### What needs to be done:
The required output is the line containing "Image resolution: width=1362" and every line after it, transcribed exactly through the end of the data below.

### Data supplied:
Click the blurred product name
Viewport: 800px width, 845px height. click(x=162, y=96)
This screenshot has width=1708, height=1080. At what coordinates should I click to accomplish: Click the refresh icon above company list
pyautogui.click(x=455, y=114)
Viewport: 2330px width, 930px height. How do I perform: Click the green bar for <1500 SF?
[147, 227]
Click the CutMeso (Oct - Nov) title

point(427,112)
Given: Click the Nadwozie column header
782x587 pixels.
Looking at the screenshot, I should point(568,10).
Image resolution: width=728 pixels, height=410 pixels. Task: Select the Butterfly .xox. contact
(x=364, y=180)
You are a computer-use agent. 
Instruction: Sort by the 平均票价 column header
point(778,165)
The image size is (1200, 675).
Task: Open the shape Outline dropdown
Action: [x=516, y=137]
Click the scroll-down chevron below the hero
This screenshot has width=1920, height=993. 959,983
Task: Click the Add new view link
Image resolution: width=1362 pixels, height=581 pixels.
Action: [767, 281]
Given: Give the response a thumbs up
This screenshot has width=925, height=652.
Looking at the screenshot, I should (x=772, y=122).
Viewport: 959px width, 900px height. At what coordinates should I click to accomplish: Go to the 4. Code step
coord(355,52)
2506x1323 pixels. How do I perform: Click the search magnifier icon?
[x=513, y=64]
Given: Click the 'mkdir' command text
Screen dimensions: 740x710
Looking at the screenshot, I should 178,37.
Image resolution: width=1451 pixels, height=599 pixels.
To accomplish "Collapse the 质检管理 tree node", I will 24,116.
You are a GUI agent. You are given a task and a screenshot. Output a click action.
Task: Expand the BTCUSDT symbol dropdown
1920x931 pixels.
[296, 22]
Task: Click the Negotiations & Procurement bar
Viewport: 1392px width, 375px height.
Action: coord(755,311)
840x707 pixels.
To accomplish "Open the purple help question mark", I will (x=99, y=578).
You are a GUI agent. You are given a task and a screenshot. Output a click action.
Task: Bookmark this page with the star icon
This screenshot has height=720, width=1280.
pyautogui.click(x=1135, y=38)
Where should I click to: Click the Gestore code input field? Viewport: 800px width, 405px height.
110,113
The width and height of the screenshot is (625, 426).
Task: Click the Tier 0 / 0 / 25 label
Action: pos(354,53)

### Response box:
Image resolution: width=1362 pixels, height=581 pixels.
Action: [767, 281]
Given: Give the response a thumbs up
This screenshot has width=925, height=652.
Looking at the screenshot, I should (x=772, y=122).
Viewport: 959px width, 900px height. At what coordinates should I click to accomplish: Go to the 4. Code step
coord(355,52)
2506x1323 pixels. How do I perform: Click the search magnifier icon?
[x=513, y=64]
Given: Click the 'mkdir' command text
Screen dimensions: 740x710
Looking at the screenshot, I should 178,37.
Image resolution: width=1451 pixels, height=599 pixels.
To accomplish "Collapse the 质检管理 tree node", I will 24,116.
You are a GUI agent. You are given a task and a screenshot. Output a click action.
Task: Expand the BTCUSDT symbol dropdown
1920x931 pixels.
[296, 22]
Task: Click the Negotiations & Procurement bar
Viewport: 1392px width, 375px height.
Action: coord(755,311)
840x707 pixels.
To accomplish "Open the purple help question mark", I will (x=99, y=578).
You are a GUI agent. You are given a task and a screenshot. Output a click action.
Task: Bookmark this page with the star icon
This screenshot has height=720, width=1280.
pyautogui.click(x=1135, y=38)
Where should I click to: Click the Gestore code input field? Viewport: 800px width, 405px height.
110,113
The width and height of the screenshot is (625, 426).
Task: Click the Tier 0 / 0 / 25 label
Action: pos(354,53)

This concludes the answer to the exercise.